New Rad Rabbit Trail in Greenville, South Carolina, provides singletrack alternative to paved greenway path

The Upstate Greenways and Trails Alliance has built a new singletrack trail along a popular greenway path to help "people of all ages to experience mountain biking for the first time."

The Swamp Rabbit Trail is a popular paved greenway path that follows the Reedy River and portions of an old railroad corridor while connecting city parks in Greenville, SC. The Upstate Greenways and Trails Alliance (UGATA) just opened a brand-new singletrack trail that parallels the paved greenway, dubbed the “Rad Rabbit Trail.”

The Rad Rabbit Trail allows riders to easily hop off the greenway path and enjoy flowy corners and dirt rollers on a more adventurous singletrack experience. The trail was designed to be wide enough that adaptive mountain bikes can use it, too.

“It’s built to be a fun way for people of all ages to experience mountain biking for the first time, as well as for seasoned mountain bikers to test their skills on a centrally located trail,” said Matthew Hudson-Flege, executive director of UGATA. Over 700 people ride past this point on the bike path every day, which means this new trail could be the perfect introduction to mountain biking for thousands of cyclists.

Rad Rabbit is about 800 feet long end to end, but it splits into two different lines part way through, so the total linear distance is about 1,000 feet. While that might not sound like much, this is just the first parallel singletrack trail that UGATA has built, and they plan to add more in the future. “We have not done a landowner analysis yet, but if we are able to find some friendly landowners, we would like to have 6-12 more of these projects along the Greenway,” said Sam Davis, Project Manager for UGATA.

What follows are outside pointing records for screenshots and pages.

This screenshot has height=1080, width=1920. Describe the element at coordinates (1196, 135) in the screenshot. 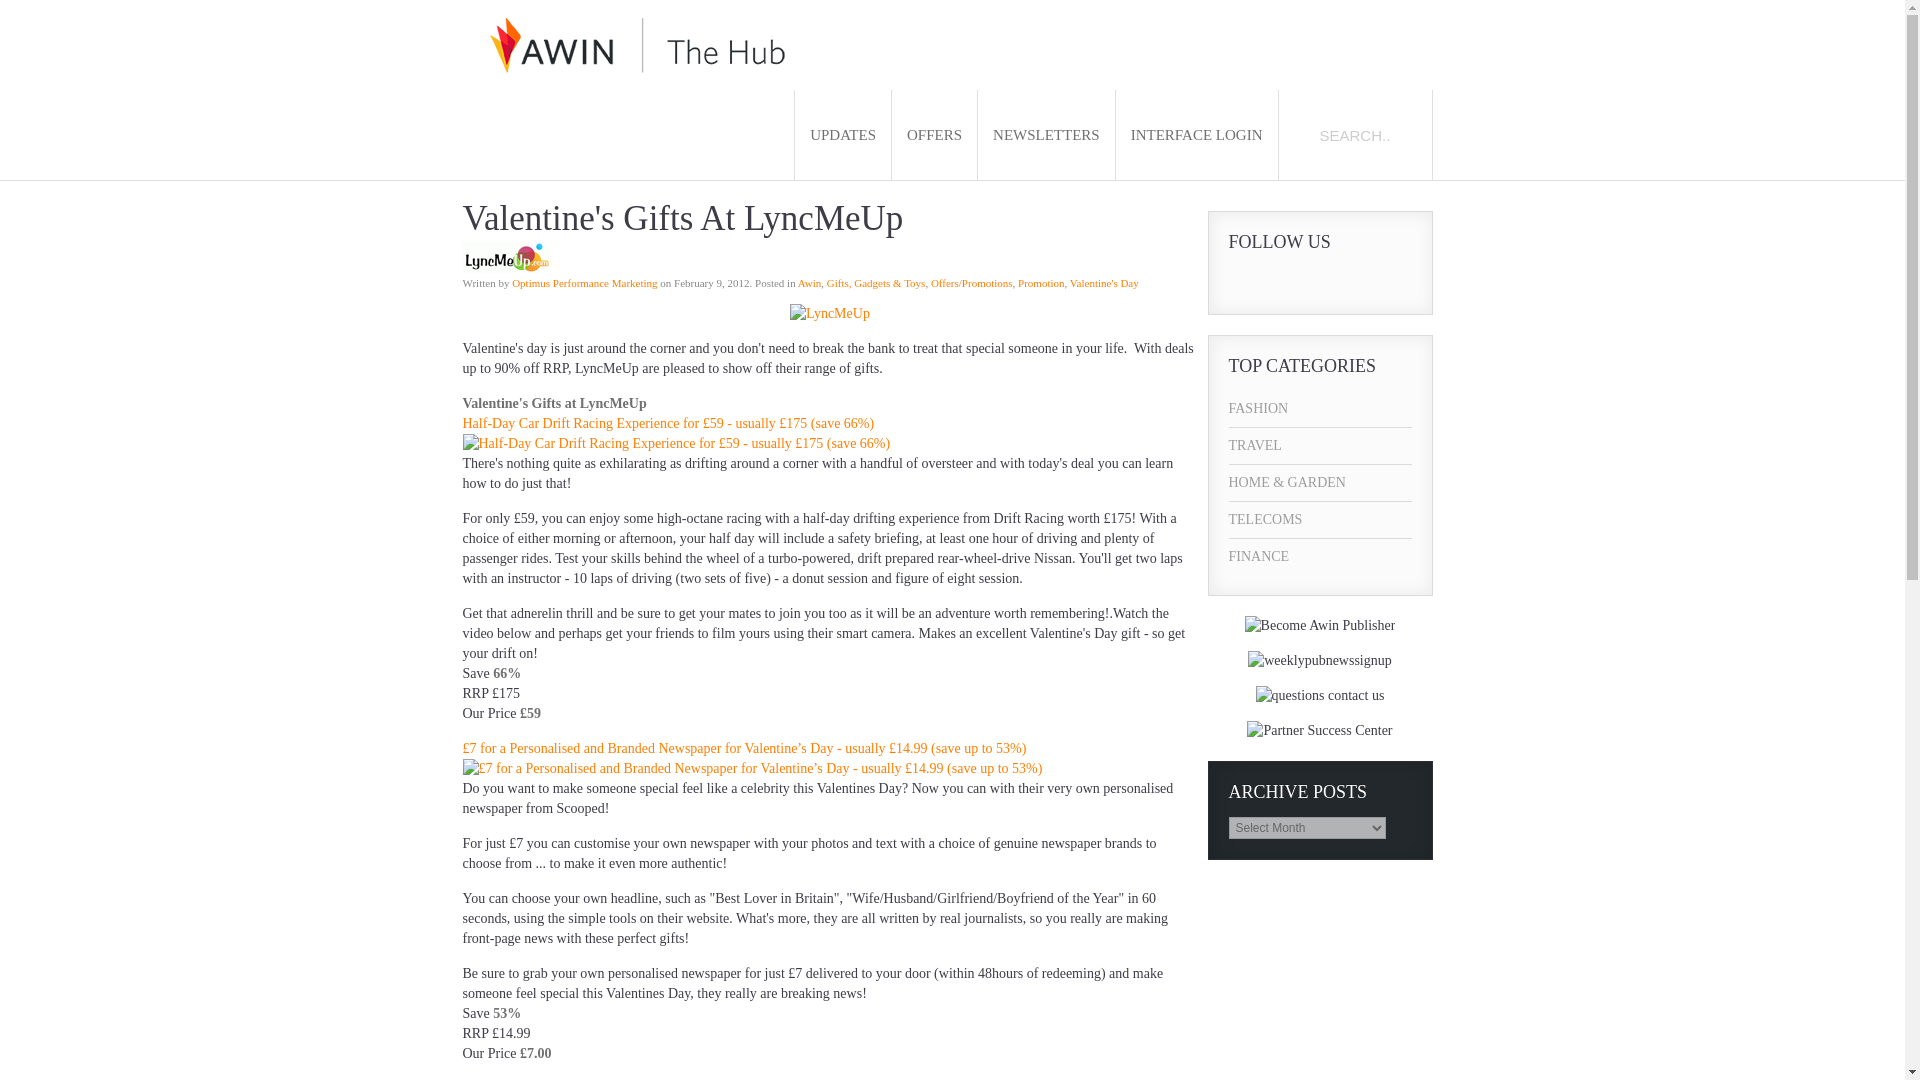

I see `INTERFACE LOGIN` at that location.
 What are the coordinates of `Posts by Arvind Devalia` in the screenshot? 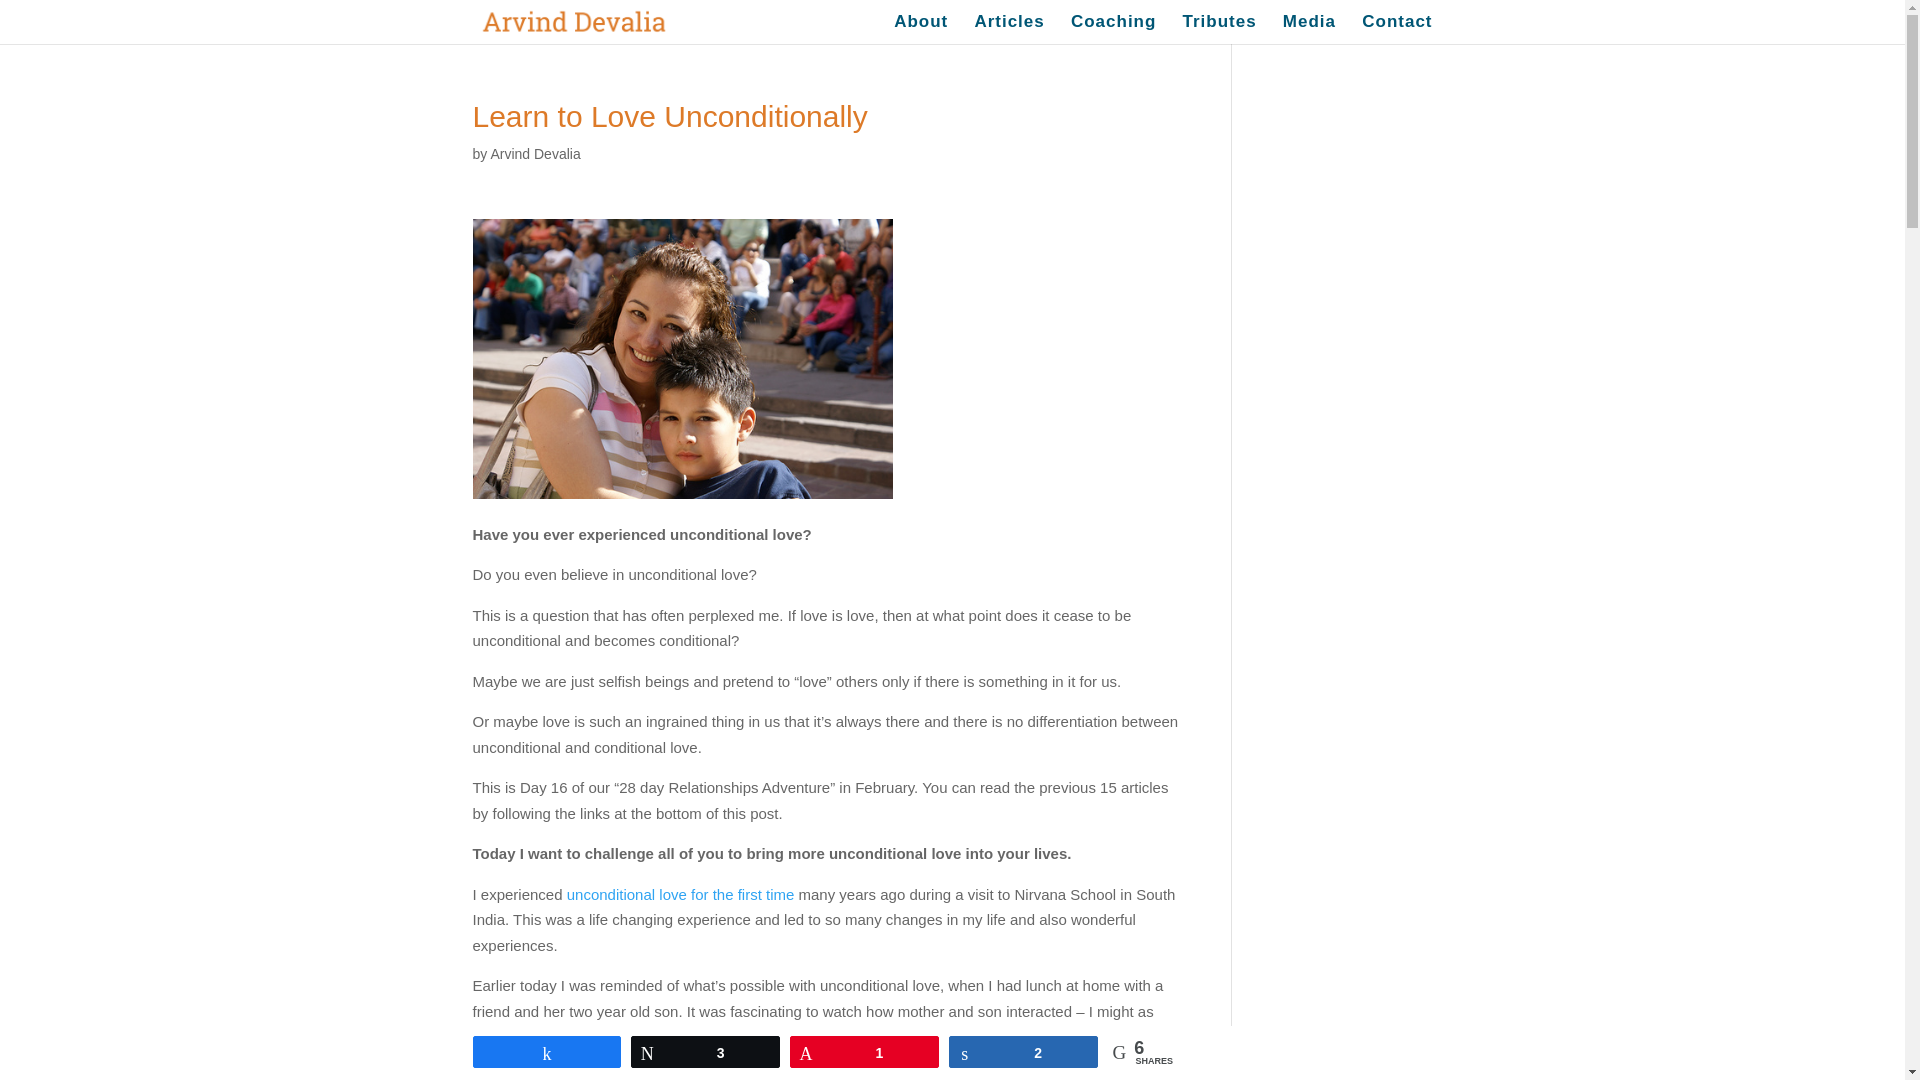 It's located at (534, 154).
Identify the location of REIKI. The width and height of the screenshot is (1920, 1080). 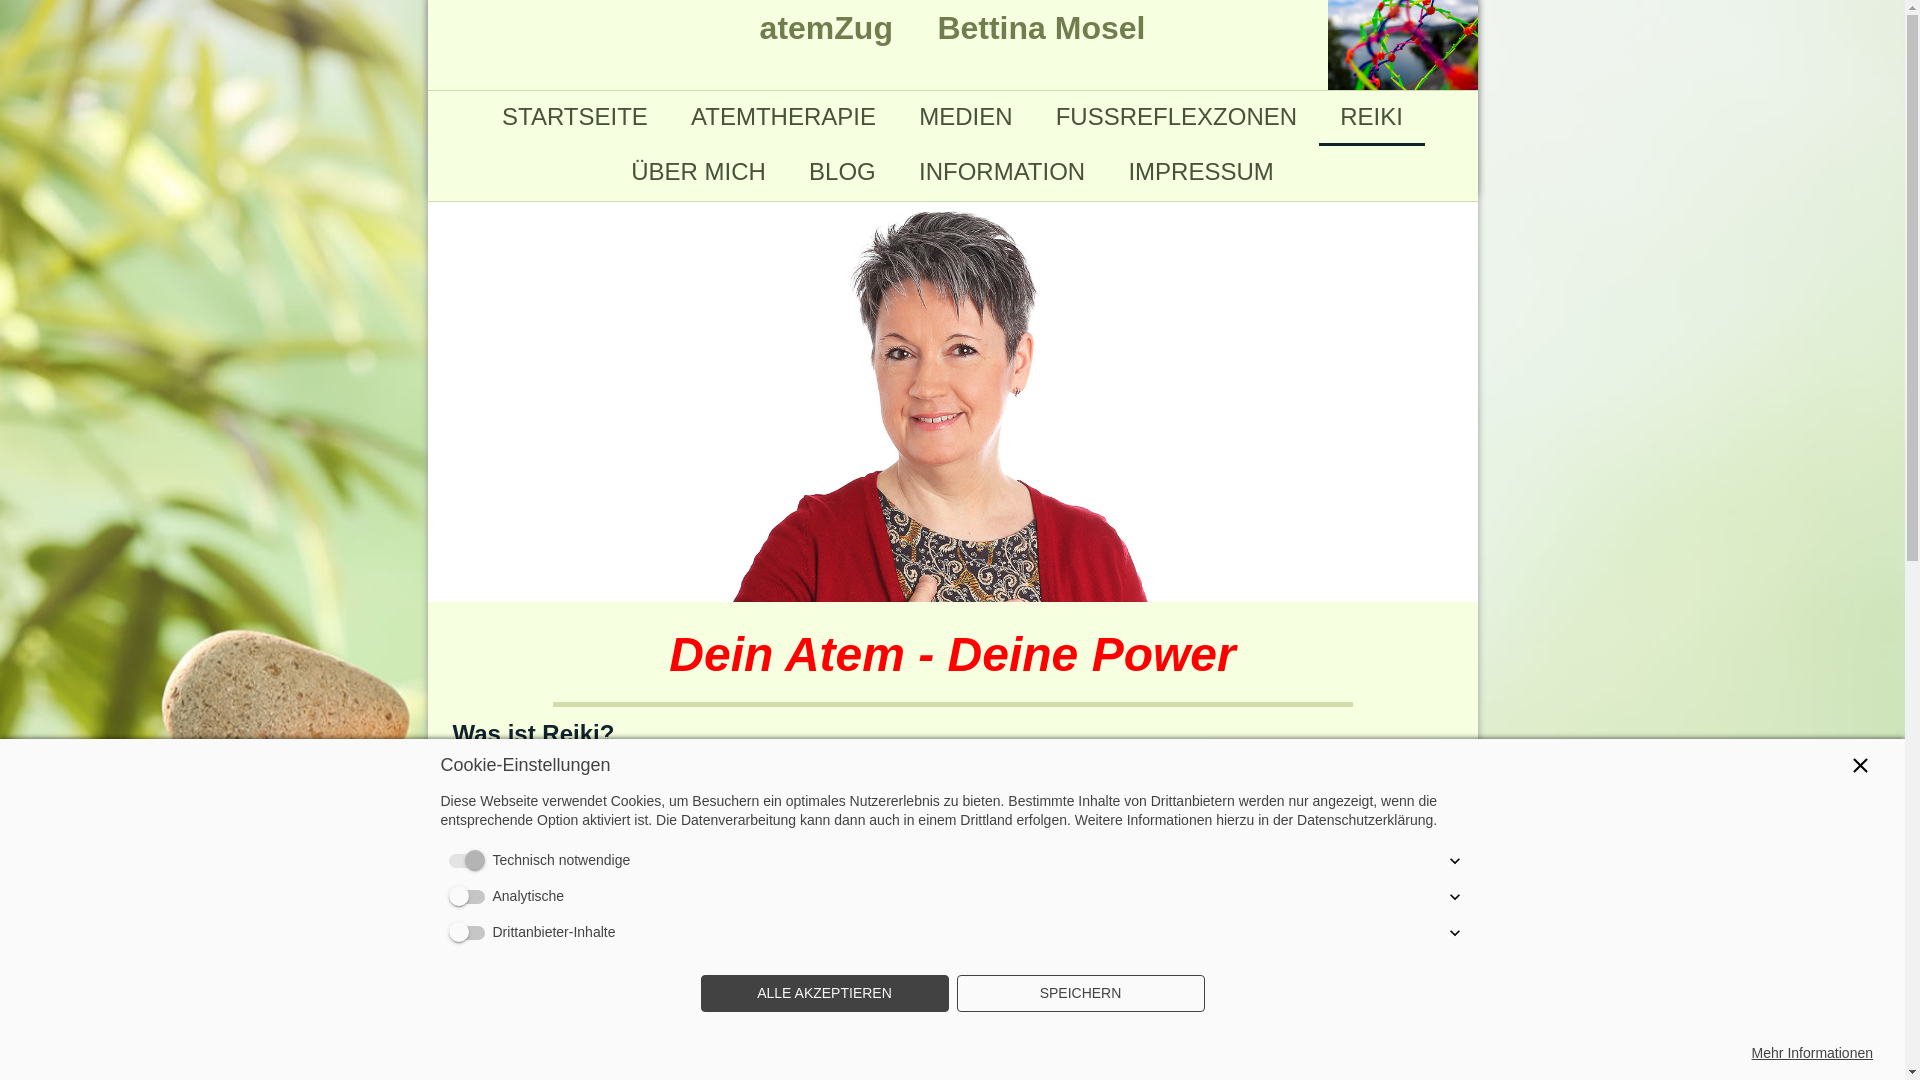
(1372, 117).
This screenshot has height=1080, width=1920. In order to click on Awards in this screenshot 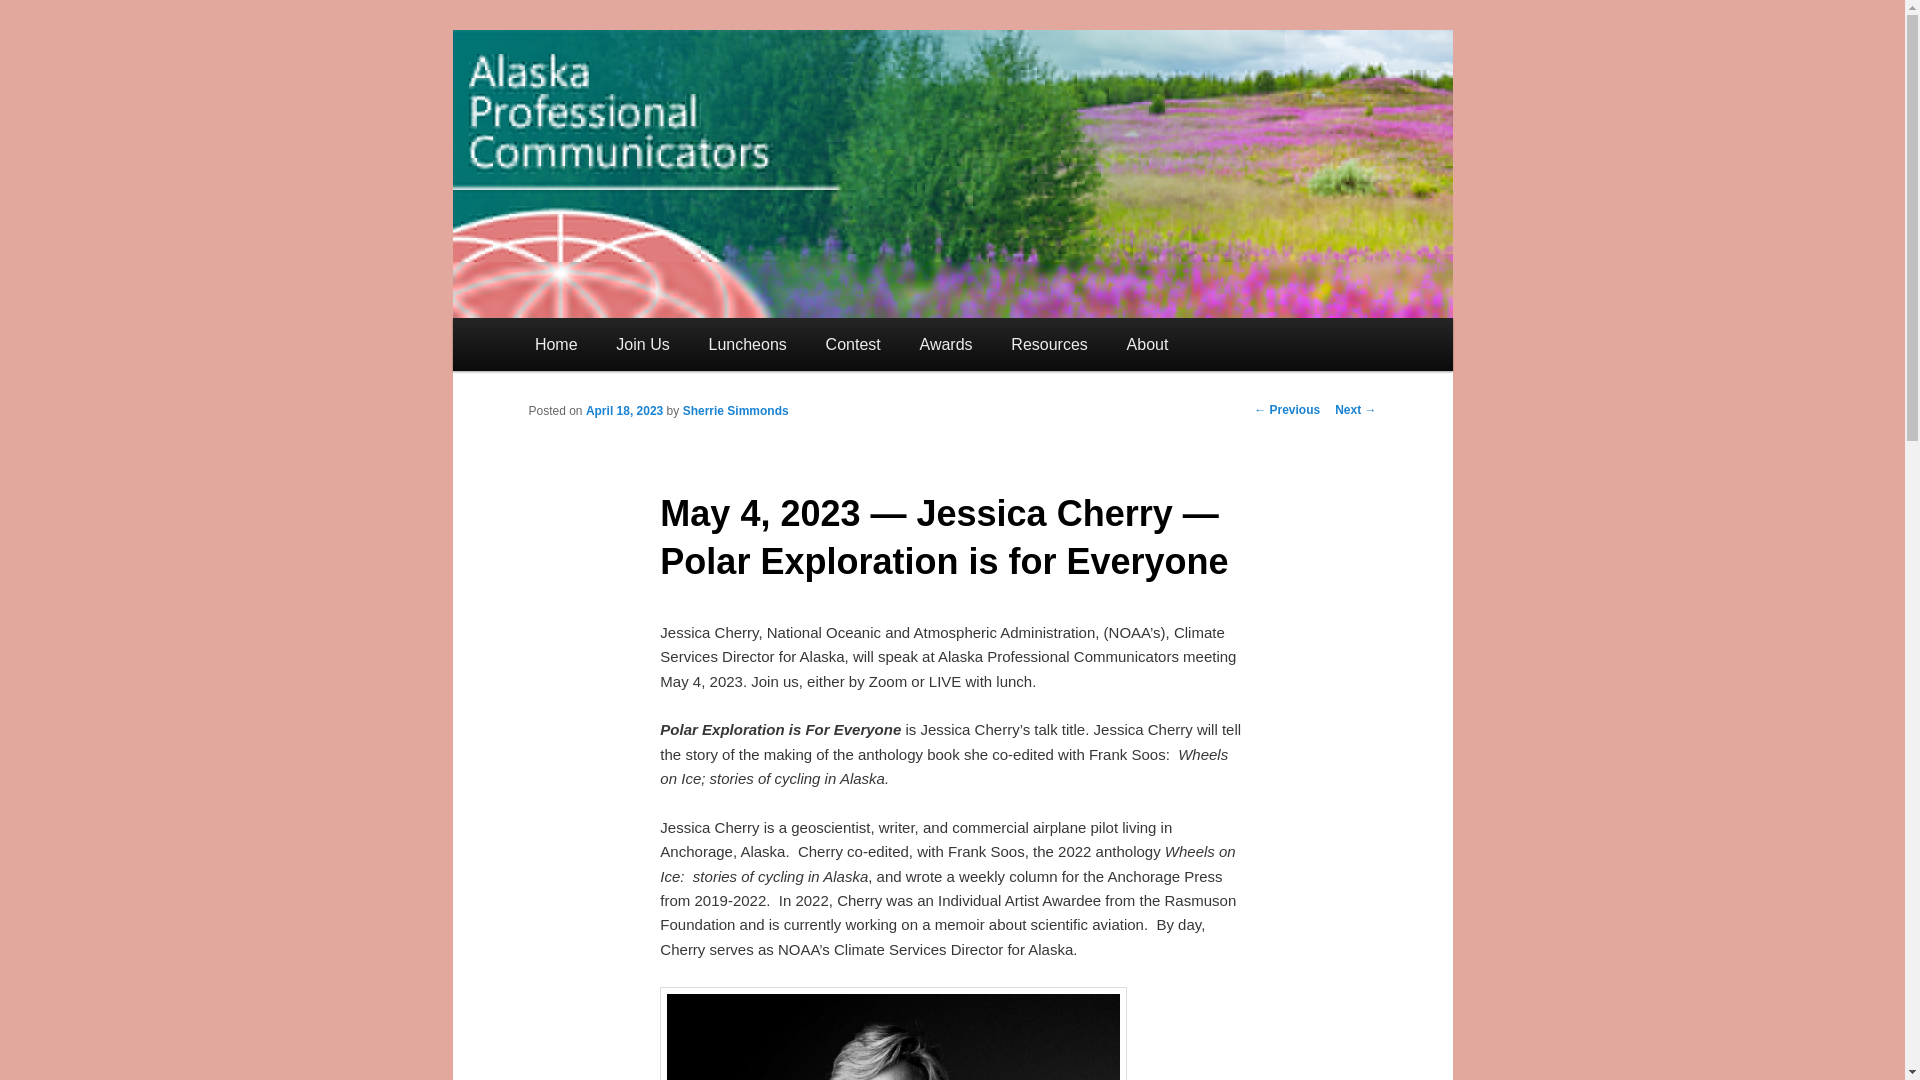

Photo courtesy Sam Davis, UGATA

Even though this is the first mountain bike trail that UGATA has built, they were able to construct Rad Rabbit with their in-house AmeriCorps crew by following the guidelines outlined in Lee McCormack’s Welcome to Pump Track Nation v2.

The crew completed the trail in just three and a half weeks, and “this project was cheap,” according to Davis. The total cost for Rad Rabbit was about $16,300, which includes $3,000 for materials and $13,300 in labor.

“As this was our first mountain biking trail, we learned a lot as we were doing it,” said Davis. “I think we could shave a week off construction if we did it again, bringing the cost down to ~$12,500.”

Social singletrack trails often naturally form along greenway paths in cities. Greenville’s choosing to lean into this trend by constructing purpose-built mountain bike trails is ingenious. We can already envision the fantastic urban mountain bike ride that could result from the construction of these parallel trails.